Extracted records

- - - - -

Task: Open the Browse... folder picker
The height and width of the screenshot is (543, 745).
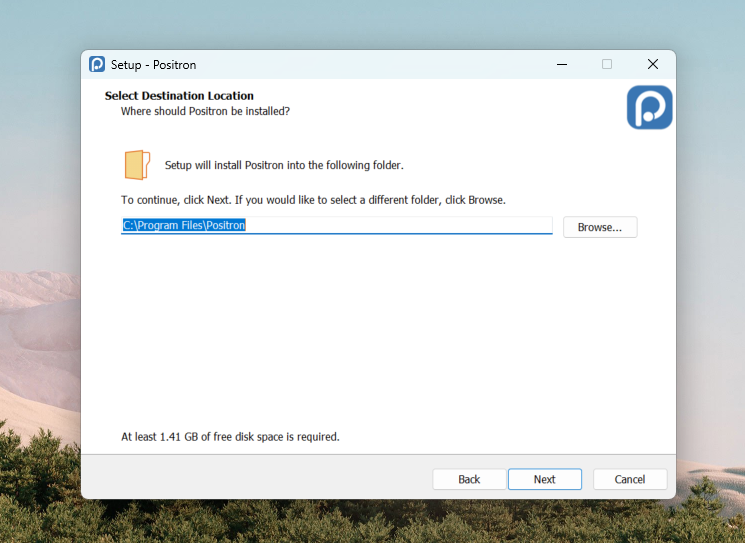Action: 600,227
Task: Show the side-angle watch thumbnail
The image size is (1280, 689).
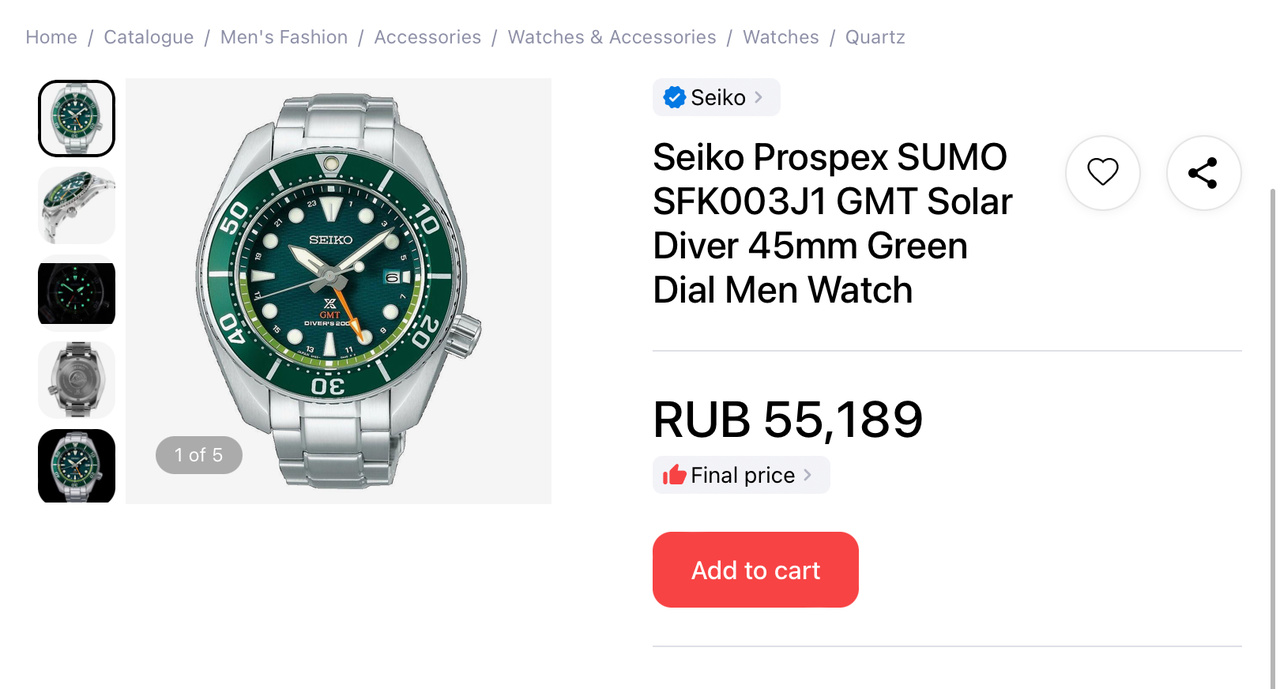Action: [x=77, y=205]
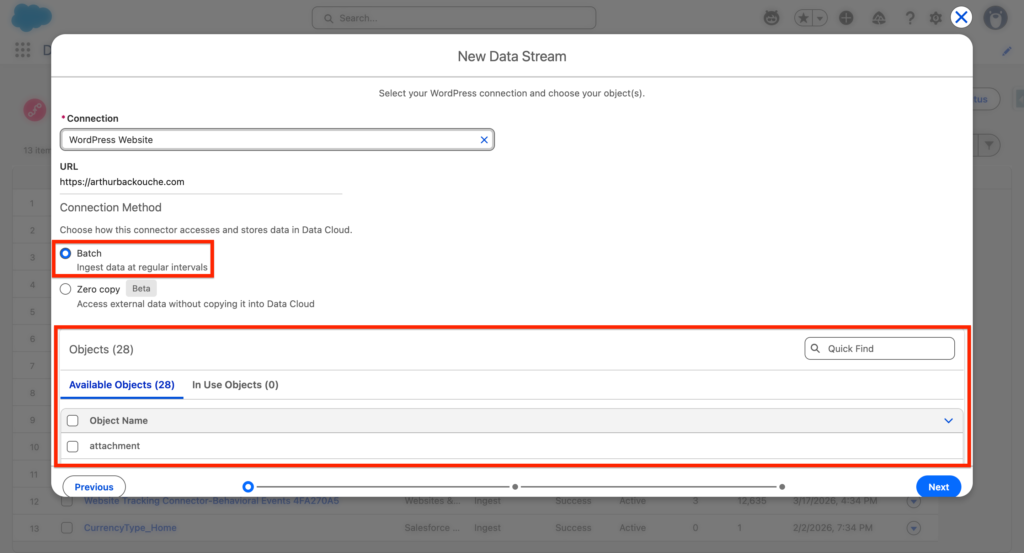Image resolution: width=1024 pixels, height=553 pixels.
Task: Click the Favorites star icon
Action: click(803, 18)
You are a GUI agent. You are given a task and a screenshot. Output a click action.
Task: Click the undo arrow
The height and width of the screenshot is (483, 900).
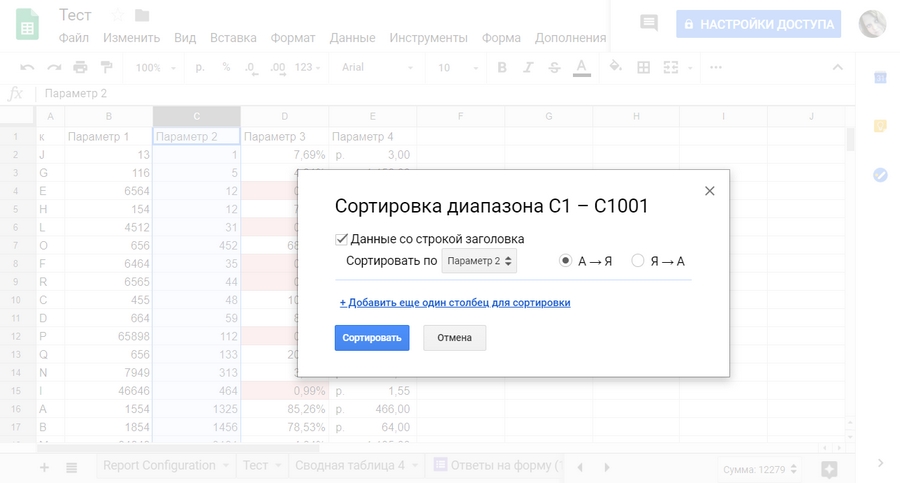pos(27,67)
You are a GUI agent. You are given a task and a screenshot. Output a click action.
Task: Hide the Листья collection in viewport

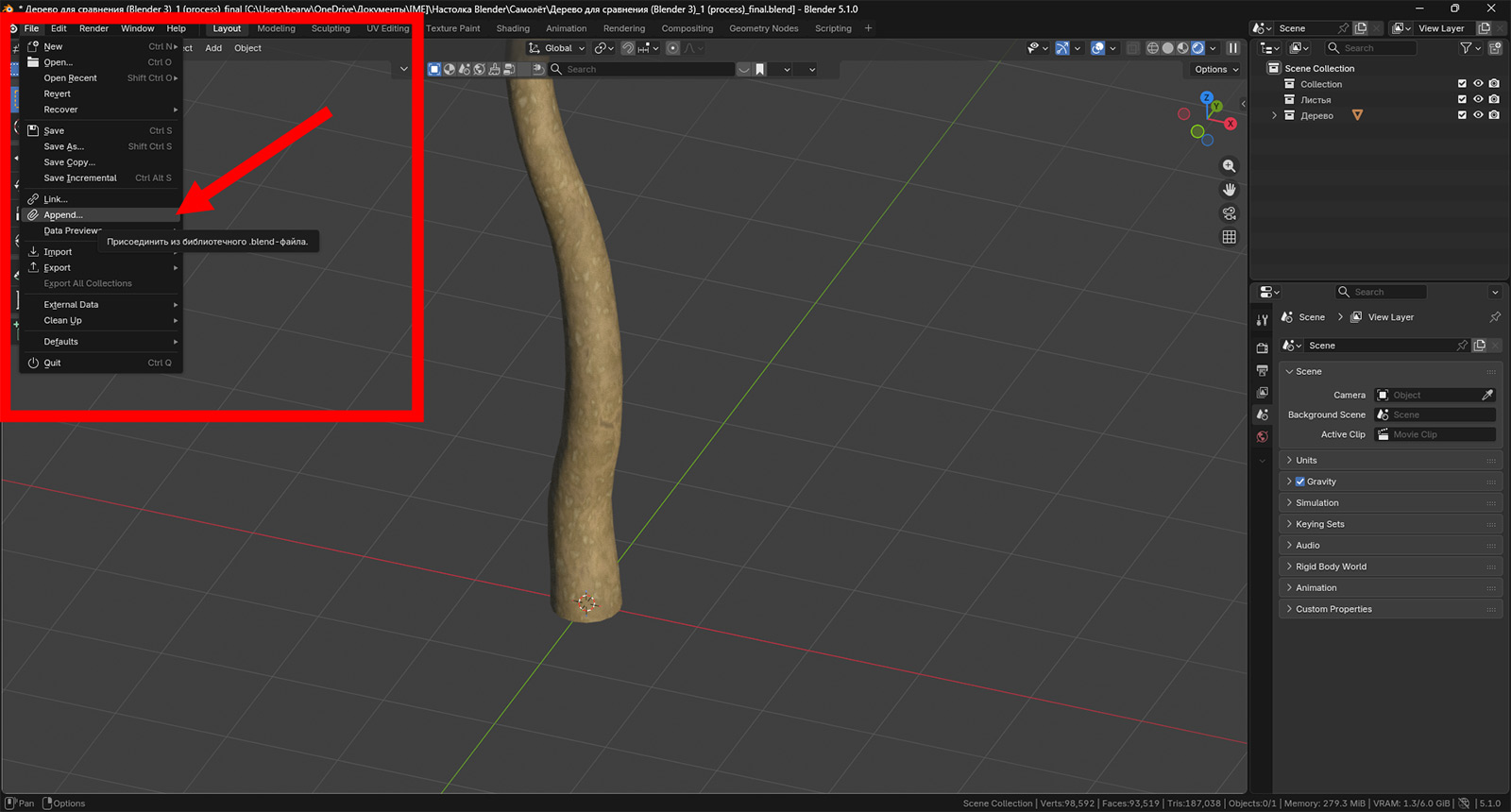click(x=1478, y=99)
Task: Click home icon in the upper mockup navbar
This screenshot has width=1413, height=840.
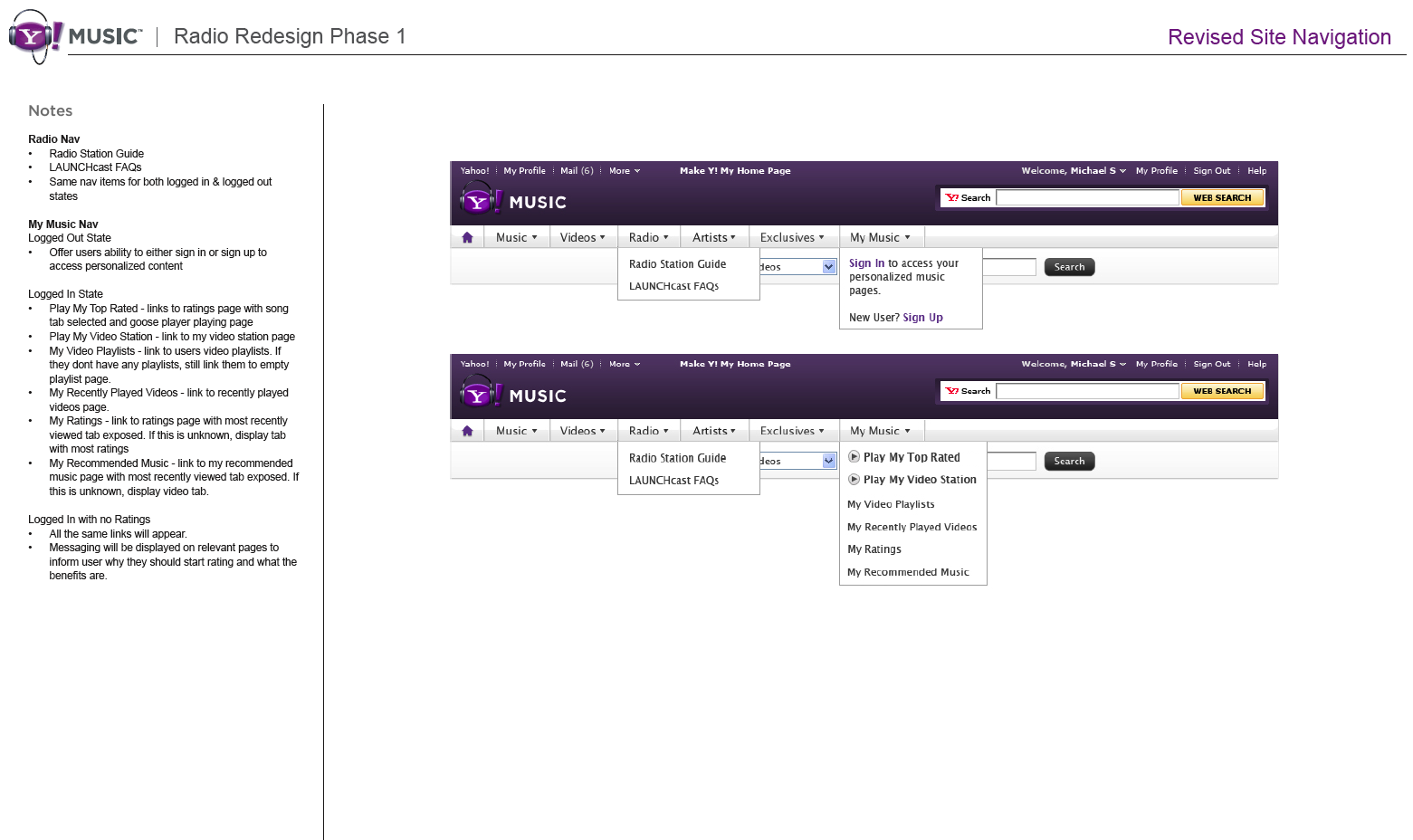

- - - - -

### WHAT YOU HAVE TO DO
Print the records above verbatim, pictures excluded.

### YOUR RESPONSE
Task: Open the Browse... folder picker
The height and width of the screenshot is (543, 745).
Action: 600,227
Task: Show the side-angle watch thumbnail
The image size is (1280, 689).
Action: [x=77, y=205]
Image resolution: width=1024 pixels, height=553 pixels.
Task: Click the Favorites star icon
Action: click(803, 18)
You are a GUI agent. You are given a task and a screenshot. Output a click action.
Task: Click the undo arrow
The height and width of the screenshot is (483, 900).
pos(27,67)
You are a GUI agent. You are given a task and a screenshot. Output a click action.
Task: Hide the Листья collection in viewport

click(x=1478, y=99)
Task: Click home icon in the upper mockup navbar
This screenshot has width=1413, height=840.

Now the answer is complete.